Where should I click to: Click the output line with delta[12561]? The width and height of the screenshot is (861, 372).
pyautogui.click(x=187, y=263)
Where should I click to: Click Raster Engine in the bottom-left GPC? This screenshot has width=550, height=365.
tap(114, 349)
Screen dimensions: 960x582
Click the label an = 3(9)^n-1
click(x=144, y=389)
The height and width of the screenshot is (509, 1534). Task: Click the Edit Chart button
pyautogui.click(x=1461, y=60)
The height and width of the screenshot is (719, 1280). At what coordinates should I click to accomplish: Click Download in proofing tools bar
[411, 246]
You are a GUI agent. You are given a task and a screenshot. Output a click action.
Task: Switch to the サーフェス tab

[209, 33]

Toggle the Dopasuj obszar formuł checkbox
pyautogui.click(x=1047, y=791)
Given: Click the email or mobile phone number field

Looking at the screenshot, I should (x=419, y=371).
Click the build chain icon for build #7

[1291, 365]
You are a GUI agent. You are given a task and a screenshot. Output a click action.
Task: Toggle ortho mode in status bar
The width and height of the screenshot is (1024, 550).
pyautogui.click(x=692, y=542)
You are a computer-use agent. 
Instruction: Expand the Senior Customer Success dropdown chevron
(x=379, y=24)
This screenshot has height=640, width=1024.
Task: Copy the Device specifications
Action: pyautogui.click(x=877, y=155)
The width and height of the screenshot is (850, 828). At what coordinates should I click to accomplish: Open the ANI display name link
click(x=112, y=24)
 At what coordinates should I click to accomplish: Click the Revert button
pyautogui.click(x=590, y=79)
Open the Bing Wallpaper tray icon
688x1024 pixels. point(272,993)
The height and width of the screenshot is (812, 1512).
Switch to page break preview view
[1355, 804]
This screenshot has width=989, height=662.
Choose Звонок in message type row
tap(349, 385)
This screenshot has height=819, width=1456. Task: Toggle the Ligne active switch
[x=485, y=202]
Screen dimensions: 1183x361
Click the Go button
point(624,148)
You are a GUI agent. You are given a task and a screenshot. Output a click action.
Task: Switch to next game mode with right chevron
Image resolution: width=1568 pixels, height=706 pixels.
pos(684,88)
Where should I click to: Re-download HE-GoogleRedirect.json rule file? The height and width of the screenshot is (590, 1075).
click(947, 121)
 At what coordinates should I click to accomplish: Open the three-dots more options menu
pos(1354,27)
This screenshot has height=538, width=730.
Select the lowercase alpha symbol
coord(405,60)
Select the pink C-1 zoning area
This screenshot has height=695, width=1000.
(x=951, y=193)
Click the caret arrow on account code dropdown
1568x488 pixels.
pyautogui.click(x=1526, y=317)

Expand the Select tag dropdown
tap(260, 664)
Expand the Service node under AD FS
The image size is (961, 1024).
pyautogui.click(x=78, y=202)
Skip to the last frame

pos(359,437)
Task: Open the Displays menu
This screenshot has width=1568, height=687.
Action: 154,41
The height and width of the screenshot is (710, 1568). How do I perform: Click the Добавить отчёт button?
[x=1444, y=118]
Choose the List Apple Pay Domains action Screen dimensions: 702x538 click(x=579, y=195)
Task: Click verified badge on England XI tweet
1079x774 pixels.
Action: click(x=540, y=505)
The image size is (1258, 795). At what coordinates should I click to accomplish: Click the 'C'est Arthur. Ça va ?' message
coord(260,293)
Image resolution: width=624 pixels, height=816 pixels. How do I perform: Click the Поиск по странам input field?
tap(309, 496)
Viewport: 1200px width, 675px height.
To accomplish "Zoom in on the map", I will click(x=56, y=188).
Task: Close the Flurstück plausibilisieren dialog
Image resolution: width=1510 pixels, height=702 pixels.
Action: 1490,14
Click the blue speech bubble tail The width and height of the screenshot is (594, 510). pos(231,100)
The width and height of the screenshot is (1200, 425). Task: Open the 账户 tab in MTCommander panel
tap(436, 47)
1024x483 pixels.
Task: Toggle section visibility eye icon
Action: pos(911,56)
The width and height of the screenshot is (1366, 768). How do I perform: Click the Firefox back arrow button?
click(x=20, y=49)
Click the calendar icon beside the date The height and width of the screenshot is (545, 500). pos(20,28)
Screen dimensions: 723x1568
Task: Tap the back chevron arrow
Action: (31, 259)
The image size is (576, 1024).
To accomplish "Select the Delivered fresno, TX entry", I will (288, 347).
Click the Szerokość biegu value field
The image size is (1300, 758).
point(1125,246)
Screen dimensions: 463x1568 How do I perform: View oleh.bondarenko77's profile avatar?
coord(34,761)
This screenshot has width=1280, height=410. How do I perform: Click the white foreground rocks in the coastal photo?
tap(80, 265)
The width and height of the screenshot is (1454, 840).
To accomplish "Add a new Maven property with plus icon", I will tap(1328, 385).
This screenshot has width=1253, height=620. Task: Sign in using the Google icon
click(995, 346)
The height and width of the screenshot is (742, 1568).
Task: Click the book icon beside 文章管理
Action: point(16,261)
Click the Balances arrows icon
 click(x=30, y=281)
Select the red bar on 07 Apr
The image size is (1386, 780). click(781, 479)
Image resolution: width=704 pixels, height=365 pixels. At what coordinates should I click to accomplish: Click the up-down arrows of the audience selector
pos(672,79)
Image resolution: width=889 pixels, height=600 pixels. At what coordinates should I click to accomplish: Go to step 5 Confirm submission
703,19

----

In the listing above, start at the line with "The height and width of the screenshot is (812, 1512).", go on through the line with "Select the pink C-1 zoning area", and copy each of those lines exactly; leave out all the rest.

The height and width of the screenshot is (812, 1512).
Switch to page break preview view
[1355, 804]
This screenshot has width=989, height=662.
Choose Звонок in message type row
tap(349, 385)
This screenshot has height=819, width=1456. Task: Toggle the Ligne active switch
[x=485, y=202]
Screen dimensions: 1183x361
Click the Go button
point(624,148)
You are a GUI agent. You are given a task and a screenshot. Output a click action.
Task: Switch to next game mode with right chevron
Image resolution: width=1568 pixels, height=706 pixels.
pos(684,88)
Where should I click to: Re-download HE-GoogleRedirect.json rule file? The height and width of the screenshot is (590, 1075).
click(947, 121)
 At what coordinates should I click to accomplish: Open the three-dots more options menu
pos(1354,27)
This screenshot has height=538, width=730.
Select the lowercase alpha symbol
coord(405,60)
Select the pink C-1 zoning area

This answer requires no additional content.